Finally, we examined the relationship between these effects and behavioral performance in the change detection task in Experiments nSP and nTP. Figure 9c shows the overall d′ value for each subject (vertical axis) plotted against the neural response amplitude (horizontal axis) in each time window (by row) at each aligning event (by column). Linear regression analysis showed no significant correlation between neural responses and behavior in the early time window at either aligning event. At the maximal belief change, however, correlations between the neural response amplitude in the late time window (i.e., the CPP response) and behavior is significant in Experiment nSP (R2 = 0.2, p = 0.036) and is marginally significant in Experiment nTP (R2 = 0.12, p = 0.086).
Together, these results suggest distinct underlying neural computations leading to the FCN and CPP effects. The FCN effect is elicited by any high-surprisal event. Moments of maximal belief change are a subset of these events, where incoming observations no longer fit with current statistical estimates, resulting in poor predictions and higher surprisal. The surprisal response, as shown in the previous analysis, is elicited independently along each feature and combines linearly for multidimensional sounds. The CPP effect, on the other hand, occurs only at the maximal belief change, suggesting that this response relates to global contextual processing after integrating nonlinearly across features. Additionally, this CPP effect is weaker for poorer performing subjects (Fig. 9c), possibly reflecting individual differences in integration strategies or memory capacity for statistical estimation.
Discussion
Sound sources in natural environments vary along multiple acoustic dimensions, yet how the brain integrates these features into a coherent auditory object is an open question. Our approach combined psychophysics, computational modeling, and EEG to probe the mechanisms behind feature integration in predictive processing. Importantly, we used a stochastic change detection paradigm to approximate the challenges and uncertainty encountered in natural environments, where regularities emerge at unknown times and along unknown perceptual dimensions.
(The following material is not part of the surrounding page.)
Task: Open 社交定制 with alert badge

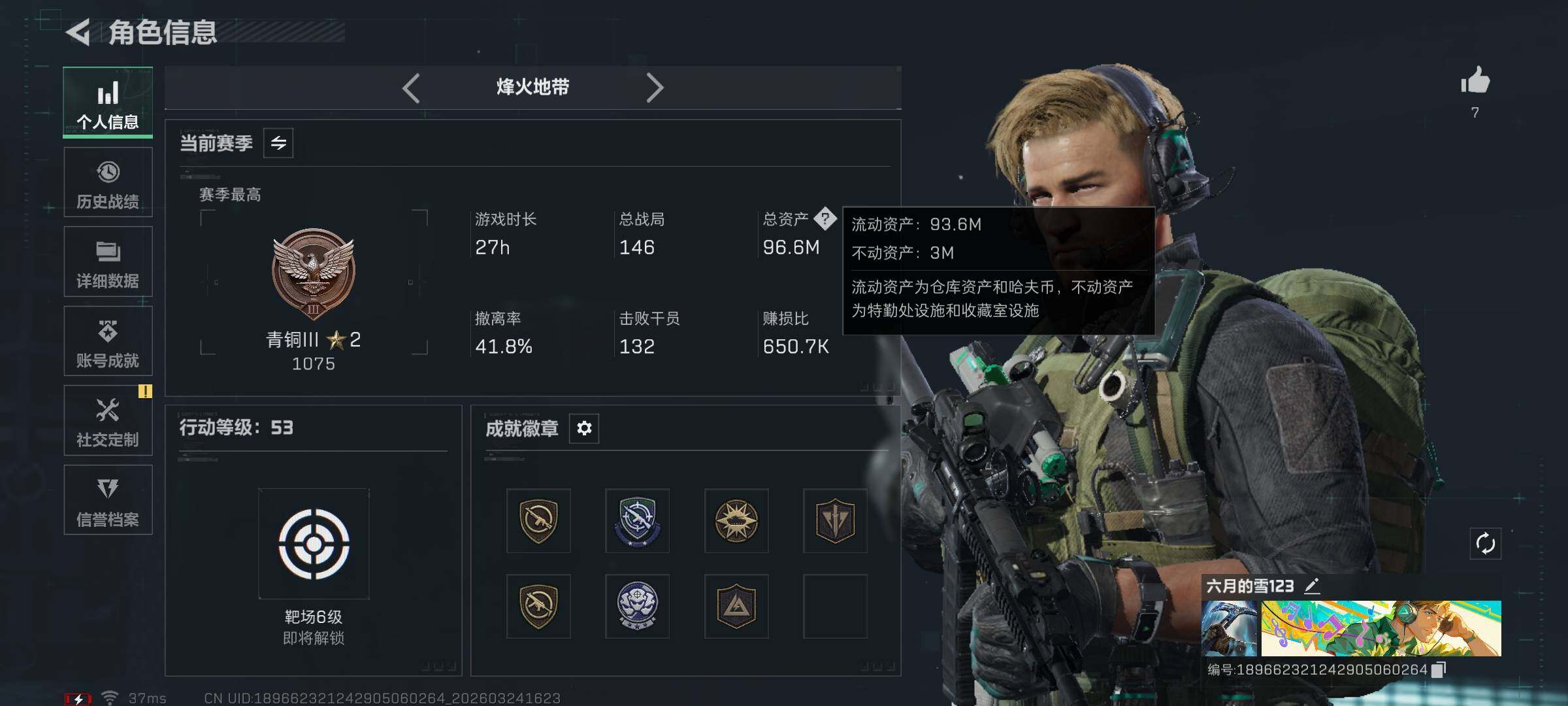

Through behavioral results, we demonstrated that listeners have access to a joint representation to perform the stochastic change detection task, flexibly combining evidence for statistical change across multiple features. To illuminate how this joint representation is constructed, we used a computational model grounded in Bayesian accounts of statistical predictive coding in the brain (Knill and Pouget, 2004; Tenenbaum et al., 2006; Daunizeau et al., 2010; Pieszek et al., 2013; Wilson et al., 2013). This model embodies several theoretical principles of predictive processing: that the brain maps sensory inputs onto compact summary statistics (Brady et al., 2009; McDermott et al., 2013); that the brain entertains multiple hypotheses or interpretations of sensory information (Mumford, 1991); and that the brain incrementally updates its predictions over time based on evidence from new inputs (Darriba and Waszak, 2018). The D-REX model and its multifeature extension presented above represent a computational instantiation of these theoretical principles that can be used to interpret experimental results.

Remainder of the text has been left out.